Die Luxemburgensia unserer heimischen Bibliotheken quellen über mit Essais, Romanen, Berichten und Theaterstücken, die sich auf die heiteren oder düsteren Kindheits- und Jugenderinnerungen ihrer mehr oder minder begabten Schreiber basieren. Im umliegenden Grenzgebiet wird es kaum anders sein. Kindheiten wurden überall verbracht, in vergangenen Welten und Zeiten, in Immigrantenfamilien, in armen Luxemburger Kreisen, im Schatten der Schmelzöfen und unter dem Joch der Naziherrschaft. Erzählungen aus jenen Zeiten sind nicht per se ohne Interesse, doch sind die literarischen Ergüsse, die als Produkt aus ihnen hervorgehen, nicht immer der Weisheit letzter Schuss. Oder des Poeten bester Erguss.
Zu jener langen Liste autobiographischer Literatur gesellt sich nun ein Werk, von einem der nicht einmal Luxemburger ist – doch findet man ihn im Luxemburger Literaturlexikon. Seines Zeichens ein „Heckefranzous“ aus Verdun: Serge Basso de March. Ja, eben jener, der mit seiner pragmatischen Herangehensweise als Direktor der Kulturfabrik diese Kultureinrichtung mit Geschichte zu dem gemacht hat, was sie heute ist. Zu seiner Vita gehören keine ellenlangen Studienaufenthalte. Basso de March hat Kulturarbeit von der Pieke auf gelernt, in den sozial brisanten Regionen um Lille und Longwy
. Sein besonderes Interesse galt seit jeher der Literatur und dem Theater, seine eigene Ausdrucksform ist die Poesie.
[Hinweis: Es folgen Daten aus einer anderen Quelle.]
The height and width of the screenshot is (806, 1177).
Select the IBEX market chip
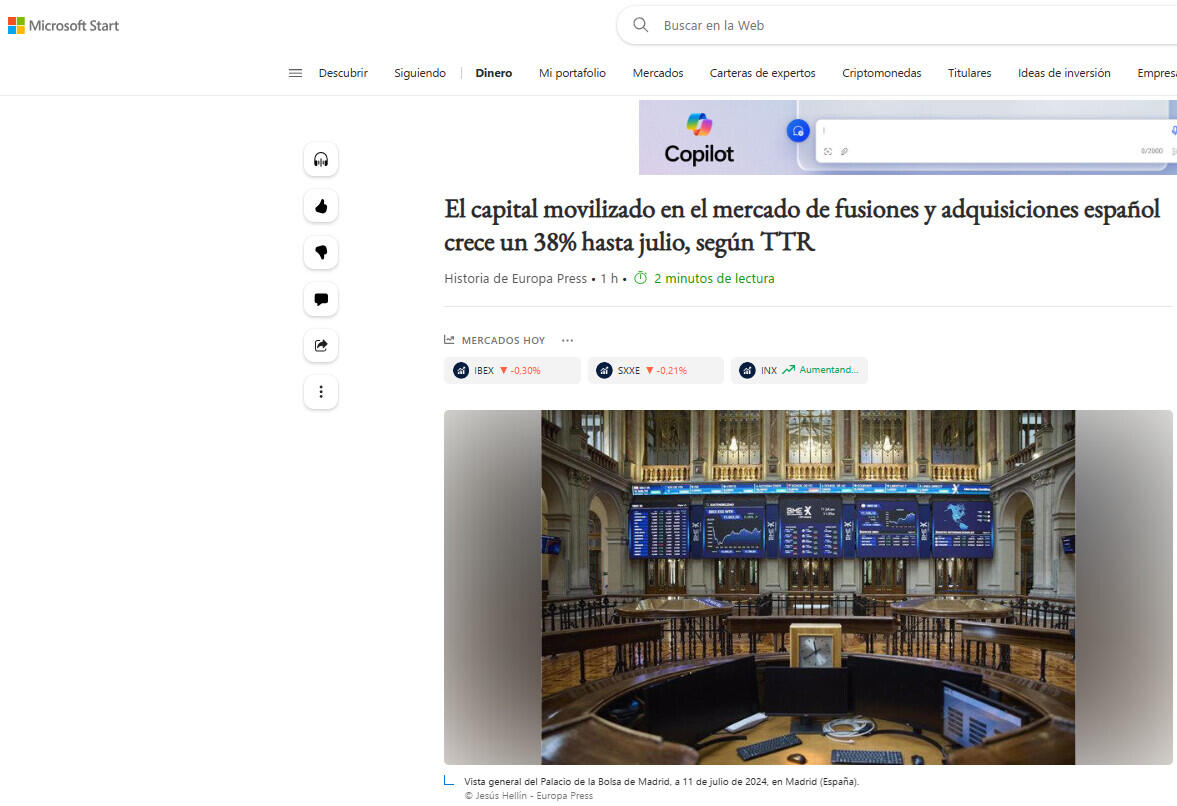(511, 370)
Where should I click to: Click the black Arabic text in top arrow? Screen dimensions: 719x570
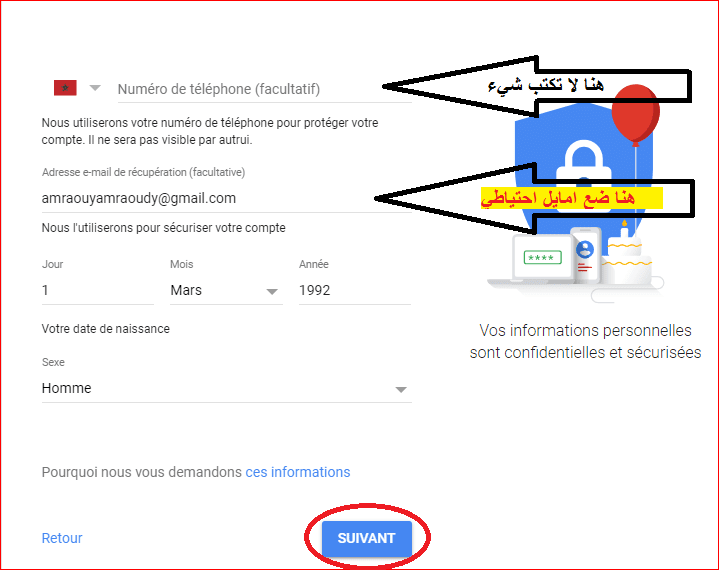546,85
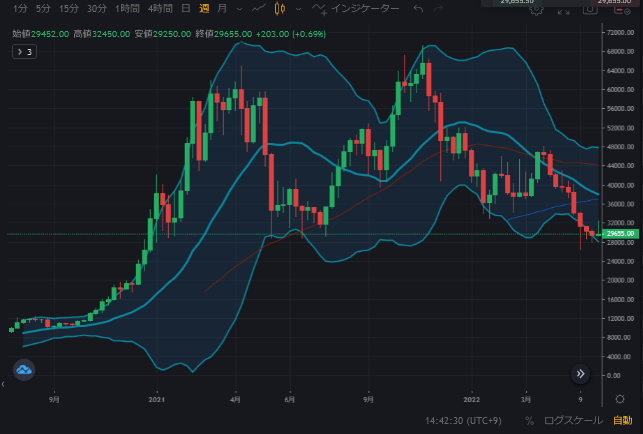Screen dimensions: 643x434
Task: Click the redo arrow in toolbar
Action: click(x=444, y=9)

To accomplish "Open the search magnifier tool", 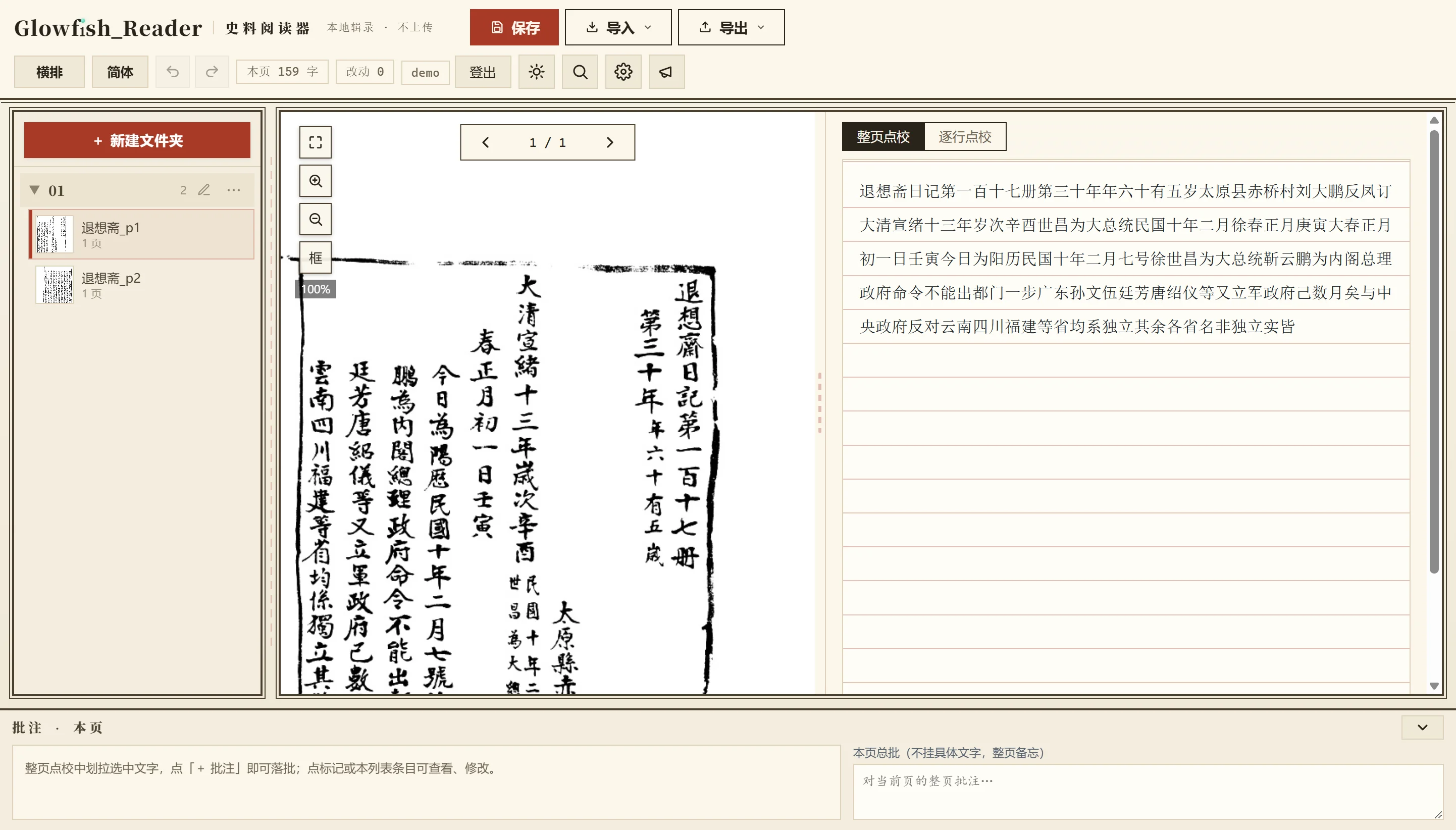I will (x=580, y=72).
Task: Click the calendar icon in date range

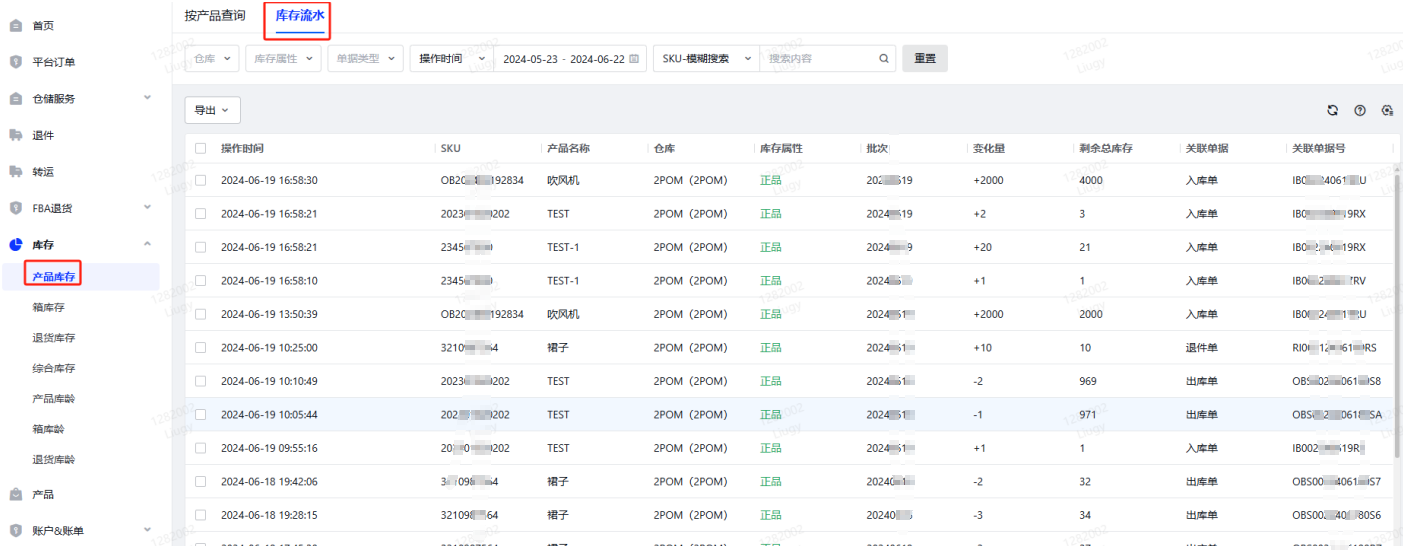Action: coord(634,59)
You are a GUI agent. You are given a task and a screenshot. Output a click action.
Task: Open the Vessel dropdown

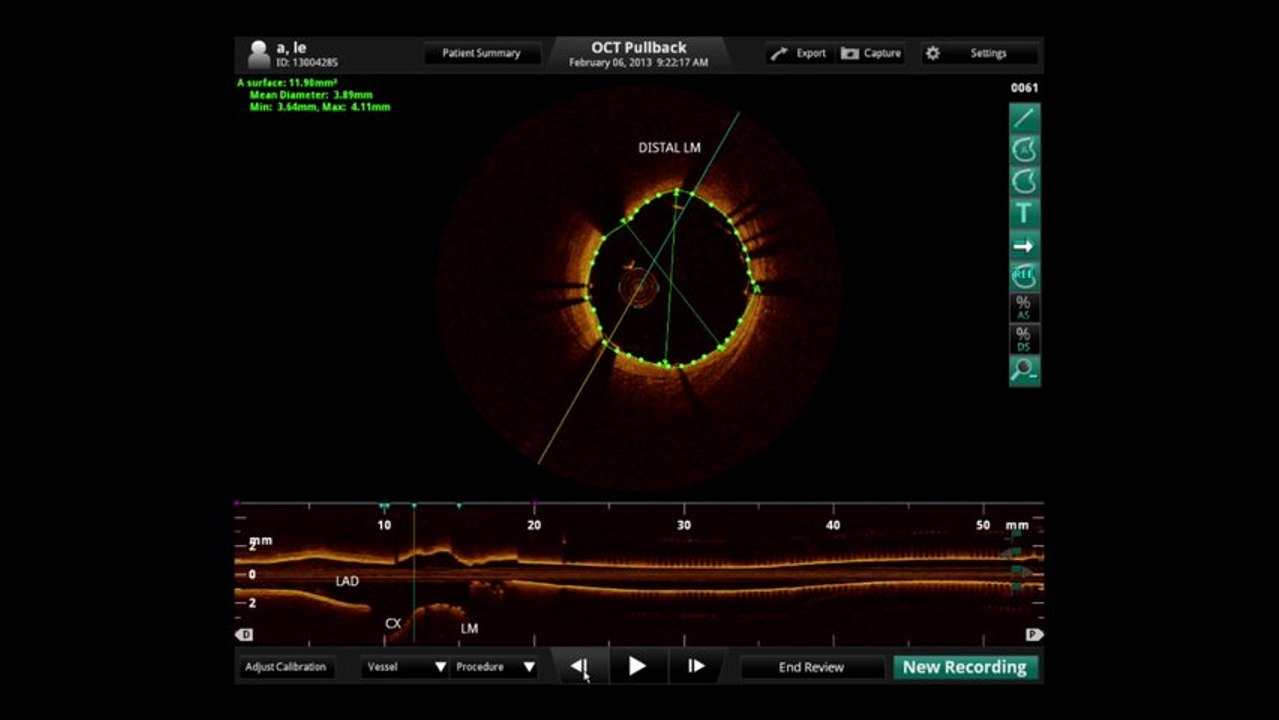tap(405, 667)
Einerseits versucht der Direktor der Kulturinstitution, den Autor Basso aus der Kufa herauszuhalten (eigentlich ein unsinniges Unterfangen in Luxemburg), andererseits gehört es zum Selbstverständnis des Leiters der Kufa, dass man irgendwann Farbe mit eigenen Kreationen bekennen muss. „Se mouiller la chemise.“
Im Jahre 2006 ist Serge Basso de March mit einem ersten, im Verlag Phi erschienenen Gedichtband Contre-marges an die Öffentlichkeit getreten. Es gelingt ihm, den alltäglichen Dingen, den kurzen Augenblicken im Leben, ja, dem Banalsten Poesie einzuhauchen und den Leser innehalten zu lassen. Diese Stärke des Autors Serge Basso de March wird man gewiss auch in der nächsten Publikation, die heute im Théâtre du Centaure vorgestellt wird, wiederfinden.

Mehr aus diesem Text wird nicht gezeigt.